REASONS
we're F*CKED

and ENJOY THE PROCESS

Our process lets you focus on that, not the other stuff. Sed tempus nisl a elit molestie, ut dictum est blandit. 

A MOMENT TO DWELL

Ever wanted a rollin’ list of all the reason we’re fucked?

Yeah, ya did. We delight in dwelling on all the things that are making us feel worse (as if we needed any effin’ help) and we’re big believers that people should know how the current societal climate feels like it’s out to get us. I figure that if you’re here, you’ve probably been paying attention to what’s happening out there.

Now on to the important stuff: Or, things we can overthink together ↓

ROLLING LiST OF REASONs we're fucked

HOUSING crisis

Remember when buying a house meant arrival? For us, it’s just trauma scrolling.

We’re out here browsing $900K bungalows that look like crime scenes, while boomers post about “just saving more.” Oh, you mean on our $2K rent, $7 grapes, and trauma therapy budget?

We didn’t miss the housing boat — the boat sank, and they sold us life vests on Afterpay.

COST of  Living

Groceries are luxury items now. Eggs? $9. Therapy? Out of network. Happiness? No longer included.

We’re not even trying to thrive anymore. We’re just trying to afford cheese and maybe a single fun activity that doesn’t require a budget spreadsheet.
Oh, and somehow our jobs expect us to act like this isn’t completely unhinged.

No, but really. Can we unsubscribe

Student Debt

“Just go to college,” they said. “It’ll be worth it,” they said.

Now we’ve got $60K in loans (+$187k in interest), a degree we had to explain to our parents, and the deep-rooted knowledge that we were conned by a guidance counselor and a dream.

The worst part? We still feel guilty.
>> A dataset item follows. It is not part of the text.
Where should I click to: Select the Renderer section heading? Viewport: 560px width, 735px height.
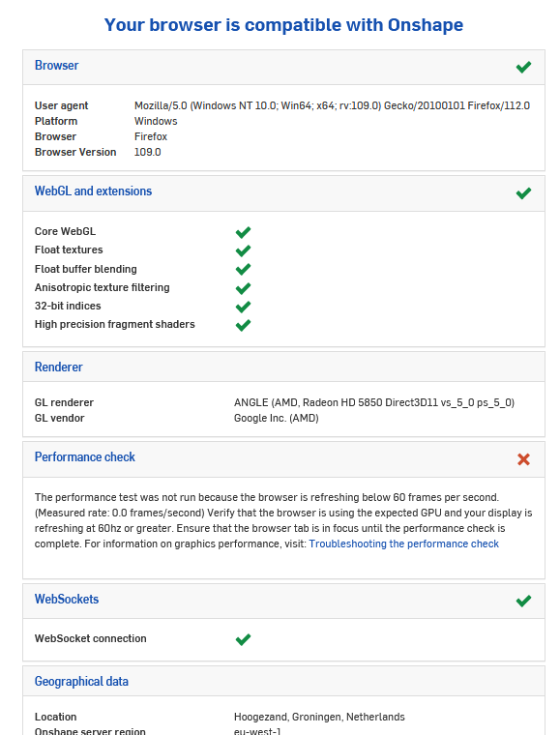click(x=59, y=367)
Like the debt is our fault instead of the result of a predatory system designed to keep us “motivated” and maxed out.

WAGE STAGNATION

Somehow, we’ve been working longer hours for the same paycheck our parents made in the ‘90s — minus the cute pension, plus the panic attacks. We keep being told to “negotiate better,” like confidence can close the gap between rent and reality. Meanwhile, corporations brag about record profits while we’re over here calculating if canceling Spotify counts as a financial strategy.

We’ve mastered the art of doing more for less: more skills, more side gigs, more “growth mindset” — still can’t afford a dental plan. It’s giving late-stage capitalism with a touch of “we should unionize but everyone’s too tired.”

the DELAYED LIFE SYNDROME

Every generation before us got milestones. We got loading screens. The house, the kids, the financial security — all pushed back to “someday,” while the cost of everything skyrockets faster than our salaries. So we pour our ambitions into side hustles, plants, and emotional support dogs, hoping one of them will bloom into stability.

We were told life starts after 30, but no one mentioned that’s when our metabolism quits and our knees start writing country songs about regret.

MENTY Bs 
(for days)

Remember when we all collectively decided to start “taking care of ourselves”? Yeah, turns out self-care costs $200 a session and still doesn’t come with health benefits.

We’re the therapy generation. Hyper self-aware, emotionally fluent, and somehow more anxious than ever. We know our attachment styles, our trauma responses, and our triggers…but the healthcare system still wants a doctor’s note for burnout.

We’ve got BetterHelp on our phones, guided meditations in our ears, and cortisol levels that could power a small city.

A brief history of trying our best.

We’ve survived dial-up tones, unpaid internships, recessions, pandemics, and avocado-toast lectures.

Budgeting with Klarna, cry in our cars between Zoom calls, and still chase meaning between therapy sessions, iced lattes, and burnout naps. 

Somehow, we’re still showing up.

And because we couldn’t stop there…

As if that list wasn’t bleak enough, here are a few bonus rounds in the grand game of “why millennials are f*cked." 

06 — Climate Doom:

Should we even plan for retirement when the planet might be gone by then?

07 — The Algorithm:

We can’t escape capitalism — it’s literally on our For You Page.

09 — The Social Media Hangover:

We built our identities online, and now we’re all trying to log off without losing ourselves.

08 — Healthcare Hunger Games:

We have to choose between therapy, dental, and seeing if that mole looks weird.

Q. What kind of files do you deliver?

Dolor mixtape food truck Austin, assumenda Odd Future Carles anim. Echo Park cillum master cleanse craft beer Tonx. 

Q. Do you offer content creation?

I'm baby organic authentic skateboard microdosing waistcoat, vinyl sartorial. Bodega boys street art four dollar toast, shaman marfa.

Q. Is copy included with my design?

Meh mlkshk meggings bitters, poutine irony bushwick bicycle rights godard ascot keffiyeh street art taxidermy yuccie heirloom narwhal.